Aurelia had accepted the main role in the drama that I had brought back from Germany.  I will never forget the day when she permitted me to read her the play aloud.  The love scenes were prepared with her in mind.  I fully believe that I read them with conviction in my soul, but most of all with enthusiasm.  In the ensuing conversation, I revealed myself as the unknown admirer of those two letters.  She said to me: "You're quite mad; but come by and see me again.  I have never been able to find anyone who knew how to love me."

O woman, you seek love!  And I, then, seek ...?  

In the days that followed I wrote her the most tender and beautiful letters she could have ever possibly received.  I understood from her that they were filled with logic and reason.  At one point she was moved; she beckoned me over and admitted that it was difficult for her to sever an older attachment.  "If you truly love me for myself," she said, "then you will understand that I can belong to only one person." 

Two months later I received a letter ebullient in its emotions.  I made great haste to her place.  During this interval, as it were, someone had passed along a precious detail.  The handsome young man whom I had met one night had just come from serving in the Spahis. 
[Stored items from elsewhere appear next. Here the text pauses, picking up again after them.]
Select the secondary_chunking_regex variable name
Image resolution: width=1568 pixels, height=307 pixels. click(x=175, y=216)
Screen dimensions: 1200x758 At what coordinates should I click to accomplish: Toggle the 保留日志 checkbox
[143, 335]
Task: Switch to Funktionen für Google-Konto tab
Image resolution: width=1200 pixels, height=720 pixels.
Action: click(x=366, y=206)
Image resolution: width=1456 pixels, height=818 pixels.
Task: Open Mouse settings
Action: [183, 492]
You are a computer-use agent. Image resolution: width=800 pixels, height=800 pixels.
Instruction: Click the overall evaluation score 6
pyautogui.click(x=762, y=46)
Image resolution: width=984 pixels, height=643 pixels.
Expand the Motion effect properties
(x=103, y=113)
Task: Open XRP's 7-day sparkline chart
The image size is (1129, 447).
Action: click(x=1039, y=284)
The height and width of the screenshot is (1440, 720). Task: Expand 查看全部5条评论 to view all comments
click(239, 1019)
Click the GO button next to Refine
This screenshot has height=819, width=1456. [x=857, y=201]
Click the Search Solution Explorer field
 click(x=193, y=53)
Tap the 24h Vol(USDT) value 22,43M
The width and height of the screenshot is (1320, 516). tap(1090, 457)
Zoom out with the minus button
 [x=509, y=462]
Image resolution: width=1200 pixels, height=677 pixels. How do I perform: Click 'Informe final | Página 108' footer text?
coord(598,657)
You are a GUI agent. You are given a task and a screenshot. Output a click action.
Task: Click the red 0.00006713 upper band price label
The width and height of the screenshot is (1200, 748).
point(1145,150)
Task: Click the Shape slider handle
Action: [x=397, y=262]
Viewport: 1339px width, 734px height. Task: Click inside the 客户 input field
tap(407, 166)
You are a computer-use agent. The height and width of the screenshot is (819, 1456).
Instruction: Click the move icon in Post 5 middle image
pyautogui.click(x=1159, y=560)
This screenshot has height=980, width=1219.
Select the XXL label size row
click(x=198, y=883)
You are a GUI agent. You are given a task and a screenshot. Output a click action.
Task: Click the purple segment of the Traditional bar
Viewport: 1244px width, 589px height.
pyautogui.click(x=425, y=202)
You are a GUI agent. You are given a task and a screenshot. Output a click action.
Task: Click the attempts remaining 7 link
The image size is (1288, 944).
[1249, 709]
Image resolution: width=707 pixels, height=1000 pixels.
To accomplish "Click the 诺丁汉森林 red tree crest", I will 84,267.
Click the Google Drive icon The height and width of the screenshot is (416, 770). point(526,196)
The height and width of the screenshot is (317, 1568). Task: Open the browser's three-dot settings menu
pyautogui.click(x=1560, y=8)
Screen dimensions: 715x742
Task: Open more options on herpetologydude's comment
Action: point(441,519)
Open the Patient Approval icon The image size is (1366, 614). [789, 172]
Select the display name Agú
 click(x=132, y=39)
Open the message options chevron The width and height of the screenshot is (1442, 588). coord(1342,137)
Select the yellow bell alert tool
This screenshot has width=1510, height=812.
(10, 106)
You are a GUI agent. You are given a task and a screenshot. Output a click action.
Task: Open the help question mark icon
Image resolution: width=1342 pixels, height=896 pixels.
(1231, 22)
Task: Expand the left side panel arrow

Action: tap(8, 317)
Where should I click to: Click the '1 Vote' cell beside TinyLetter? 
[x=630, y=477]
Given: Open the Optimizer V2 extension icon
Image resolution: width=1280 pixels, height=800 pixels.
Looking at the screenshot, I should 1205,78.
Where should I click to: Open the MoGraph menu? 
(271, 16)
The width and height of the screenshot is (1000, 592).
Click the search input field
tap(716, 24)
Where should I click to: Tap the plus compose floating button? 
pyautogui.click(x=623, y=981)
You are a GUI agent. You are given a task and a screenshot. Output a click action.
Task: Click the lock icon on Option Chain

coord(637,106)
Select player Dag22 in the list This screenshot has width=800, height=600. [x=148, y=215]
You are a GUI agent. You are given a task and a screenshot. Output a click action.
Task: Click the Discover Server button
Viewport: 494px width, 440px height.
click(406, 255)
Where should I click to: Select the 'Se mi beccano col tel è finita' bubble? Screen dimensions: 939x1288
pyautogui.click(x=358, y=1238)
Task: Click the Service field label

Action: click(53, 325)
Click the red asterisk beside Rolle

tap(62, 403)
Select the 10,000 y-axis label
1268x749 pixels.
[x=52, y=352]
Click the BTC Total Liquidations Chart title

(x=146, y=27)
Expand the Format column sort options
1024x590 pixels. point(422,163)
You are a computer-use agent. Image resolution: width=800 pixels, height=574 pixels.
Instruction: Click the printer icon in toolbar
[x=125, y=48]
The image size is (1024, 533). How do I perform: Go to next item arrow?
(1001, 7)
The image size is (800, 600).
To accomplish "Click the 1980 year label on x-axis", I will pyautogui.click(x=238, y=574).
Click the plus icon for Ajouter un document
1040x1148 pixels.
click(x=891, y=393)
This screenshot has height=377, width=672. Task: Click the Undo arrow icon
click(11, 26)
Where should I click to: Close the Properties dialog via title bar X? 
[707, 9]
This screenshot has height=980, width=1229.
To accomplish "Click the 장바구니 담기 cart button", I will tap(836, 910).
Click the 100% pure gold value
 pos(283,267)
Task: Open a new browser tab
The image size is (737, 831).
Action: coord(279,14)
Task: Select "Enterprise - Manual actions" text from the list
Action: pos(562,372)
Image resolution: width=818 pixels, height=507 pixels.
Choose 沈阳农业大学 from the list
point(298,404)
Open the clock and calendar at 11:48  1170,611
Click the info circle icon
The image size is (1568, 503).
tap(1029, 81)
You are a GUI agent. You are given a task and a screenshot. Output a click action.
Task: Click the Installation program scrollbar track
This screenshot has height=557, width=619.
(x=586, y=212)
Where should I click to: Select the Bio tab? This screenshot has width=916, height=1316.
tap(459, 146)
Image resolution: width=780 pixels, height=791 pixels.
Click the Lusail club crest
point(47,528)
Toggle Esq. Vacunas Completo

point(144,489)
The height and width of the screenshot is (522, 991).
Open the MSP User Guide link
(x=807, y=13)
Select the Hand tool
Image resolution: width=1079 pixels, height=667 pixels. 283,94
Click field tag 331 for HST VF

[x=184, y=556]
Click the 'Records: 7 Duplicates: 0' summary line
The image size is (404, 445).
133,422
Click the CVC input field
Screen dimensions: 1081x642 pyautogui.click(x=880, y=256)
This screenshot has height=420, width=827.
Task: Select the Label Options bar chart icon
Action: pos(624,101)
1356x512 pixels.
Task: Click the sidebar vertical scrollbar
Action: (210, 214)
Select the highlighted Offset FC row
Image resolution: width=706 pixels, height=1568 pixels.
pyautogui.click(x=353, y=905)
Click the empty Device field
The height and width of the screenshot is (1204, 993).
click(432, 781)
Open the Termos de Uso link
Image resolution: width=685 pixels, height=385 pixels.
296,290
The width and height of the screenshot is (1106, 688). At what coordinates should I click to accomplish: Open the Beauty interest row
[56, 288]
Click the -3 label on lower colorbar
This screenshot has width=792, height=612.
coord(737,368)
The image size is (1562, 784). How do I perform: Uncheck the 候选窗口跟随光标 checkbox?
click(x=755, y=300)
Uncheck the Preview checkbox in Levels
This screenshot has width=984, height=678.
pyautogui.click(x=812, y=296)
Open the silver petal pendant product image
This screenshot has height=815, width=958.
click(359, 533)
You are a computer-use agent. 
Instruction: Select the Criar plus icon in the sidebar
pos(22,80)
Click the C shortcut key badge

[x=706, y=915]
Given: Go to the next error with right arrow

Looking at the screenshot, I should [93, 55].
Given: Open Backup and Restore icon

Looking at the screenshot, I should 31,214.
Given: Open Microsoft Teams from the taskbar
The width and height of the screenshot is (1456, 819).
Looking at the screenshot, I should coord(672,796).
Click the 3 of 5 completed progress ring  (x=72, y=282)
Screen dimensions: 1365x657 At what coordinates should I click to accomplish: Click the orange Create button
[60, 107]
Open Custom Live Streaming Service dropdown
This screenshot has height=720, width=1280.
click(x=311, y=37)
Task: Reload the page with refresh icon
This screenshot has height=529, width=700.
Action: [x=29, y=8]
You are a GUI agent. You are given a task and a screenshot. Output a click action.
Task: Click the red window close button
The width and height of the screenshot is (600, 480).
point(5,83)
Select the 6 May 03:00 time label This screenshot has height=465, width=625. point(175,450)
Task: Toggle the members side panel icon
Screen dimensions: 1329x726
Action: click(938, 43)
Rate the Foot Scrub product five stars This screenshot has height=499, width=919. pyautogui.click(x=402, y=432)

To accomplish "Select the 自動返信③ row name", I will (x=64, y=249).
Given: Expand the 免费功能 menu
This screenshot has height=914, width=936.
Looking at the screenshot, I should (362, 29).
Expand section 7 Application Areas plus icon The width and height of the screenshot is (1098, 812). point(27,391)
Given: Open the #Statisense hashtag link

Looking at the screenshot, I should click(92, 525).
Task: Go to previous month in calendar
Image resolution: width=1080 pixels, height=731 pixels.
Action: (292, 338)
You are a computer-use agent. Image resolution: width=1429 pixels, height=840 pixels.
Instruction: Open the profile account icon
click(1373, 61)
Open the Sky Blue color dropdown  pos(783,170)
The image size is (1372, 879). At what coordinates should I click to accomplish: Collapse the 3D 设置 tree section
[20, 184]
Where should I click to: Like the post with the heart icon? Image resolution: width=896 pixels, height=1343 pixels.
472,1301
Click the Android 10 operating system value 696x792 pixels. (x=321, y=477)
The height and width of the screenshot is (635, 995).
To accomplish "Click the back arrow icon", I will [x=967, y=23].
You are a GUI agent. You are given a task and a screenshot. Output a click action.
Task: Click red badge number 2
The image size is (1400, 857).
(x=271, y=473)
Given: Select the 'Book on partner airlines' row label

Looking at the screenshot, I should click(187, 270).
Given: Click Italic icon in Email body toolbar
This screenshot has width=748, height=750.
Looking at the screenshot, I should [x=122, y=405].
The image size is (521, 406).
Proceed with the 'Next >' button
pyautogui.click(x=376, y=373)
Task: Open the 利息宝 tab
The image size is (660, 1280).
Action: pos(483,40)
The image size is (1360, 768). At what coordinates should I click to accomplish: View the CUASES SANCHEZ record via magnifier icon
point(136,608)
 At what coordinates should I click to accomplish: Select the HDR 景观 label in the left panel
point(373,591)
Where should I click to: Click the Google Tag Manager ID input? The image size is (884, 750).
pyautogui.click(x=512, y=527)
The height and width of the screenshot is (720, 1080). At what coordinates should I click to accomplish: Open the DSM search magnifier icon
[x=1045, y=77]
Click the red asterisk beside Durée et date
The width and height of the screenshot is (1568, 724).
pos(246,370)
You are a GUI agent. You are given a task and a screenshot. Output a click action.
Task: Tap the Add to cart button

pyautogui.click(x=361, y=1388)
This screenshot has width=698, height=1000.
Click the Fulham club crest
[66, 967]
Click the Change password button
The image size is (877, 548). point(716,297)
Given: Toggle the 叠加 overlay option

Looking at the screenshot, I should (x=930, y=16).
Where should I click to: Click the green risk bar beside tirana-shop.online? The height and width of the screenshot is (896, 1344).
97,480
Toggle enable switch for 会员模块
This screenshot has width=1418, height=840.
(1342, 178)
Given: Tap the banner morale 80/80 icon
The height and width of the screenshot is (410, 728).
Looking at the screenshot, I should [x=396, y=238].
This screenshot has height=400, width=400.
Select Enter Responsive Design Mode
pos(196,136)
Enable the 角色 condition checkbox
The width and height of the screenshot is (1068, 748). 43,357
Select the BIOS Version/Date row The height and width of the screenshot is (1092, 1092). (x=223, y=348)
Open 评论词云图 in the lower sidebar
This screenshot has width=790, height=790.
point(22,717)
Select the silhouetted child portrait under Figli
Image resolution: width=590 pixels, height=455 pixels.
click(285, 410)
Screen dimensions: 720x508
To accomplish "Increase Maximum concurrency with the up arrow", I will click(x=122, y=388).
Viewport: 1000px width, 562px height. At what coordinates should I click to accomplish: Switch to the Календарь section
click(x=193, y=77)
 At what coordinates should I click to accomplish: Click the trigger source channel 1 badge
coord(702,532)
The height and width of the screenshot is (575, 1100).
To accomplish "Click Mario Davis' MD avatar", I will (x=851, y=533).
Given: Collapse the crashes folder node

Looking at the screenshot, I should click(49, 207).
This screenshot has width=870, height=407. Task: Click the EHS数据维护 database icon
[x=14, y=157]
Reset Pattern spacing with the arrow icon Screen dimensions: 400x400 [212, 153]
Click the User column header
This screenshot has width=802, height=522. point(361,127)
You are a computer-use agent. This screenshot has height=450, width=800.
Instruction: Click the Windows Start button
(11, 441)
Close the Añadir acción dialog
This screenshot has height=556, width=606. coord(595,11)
The following summer stops were made in Chantilly.  The theater troupe to which Aurelia was attached was giving a performance there.  Once in the region, the troupe was ordered by the director to remain there for three days.  I befriended this gallant fellow who used to play Dorante in the comedies of Marivaux.  For a while now he had been the young dramatic lead.  His latest success had been as the lover in the play in the vein of Schiller, where my binoculars betrayed him as rather wrinkled.  From up close he seemed younger and, having remained thin, he still made an impression in the provinces.  He had a certain passion.  I accompanied the troupe in the capacity of gentleman poet; I persuaded the director to add performances in Senlis and Dammartin.  He was initially leaning for Compiègne; but Aurelia shared my opinion. 

The next day while they were off to negotiate with venue owners and the local authorities, I rented out some horses and we took the route of the ponds of Commelles to go have lunch at the castle of Blanche de Castille.  Riding side-saddle with her blonde hair floating in the breeze, Aurelia crossed the forest like a queen of olden times, and the local peasants stood there dazzled.   Madame F. was the only one they had ever seen so imposing and yet so gracious in her greetings.  After lunch we descended into villages recalling those of Switzerland in which the water of the Nonette makes the sawmills move.  These vistas so dear to my memories did not cease to interest her.  I had planned to take Aurelia to the castle, near Orry-la-Ville, to the same green location where I had first espied Adrienne.  Yet no emotion appeared in her.  And so I told her everything; I spoke of the source of this love glimpsed every night, dreamt of later still, realized in her.  She listened to me seriously and then said: "You don't love me!  You're expecting me to tell you that an actress is like a nun; you're looking for drama, and here's everything except the dénouement, which eludes you.  Go now, I no longer believe you!"

These words were like lightning.  The bizarre urges which I had felt for so long, these dreams, these tears, these bouts of despair and of tenderness ... was all this not love?

But then where is this love?

Aurelia was on stage that evening in Senlis.  I thought I noticed that she had a weakness for the director – the wrinkled 'young' lead.  This man was of excellent character and had done her many favors.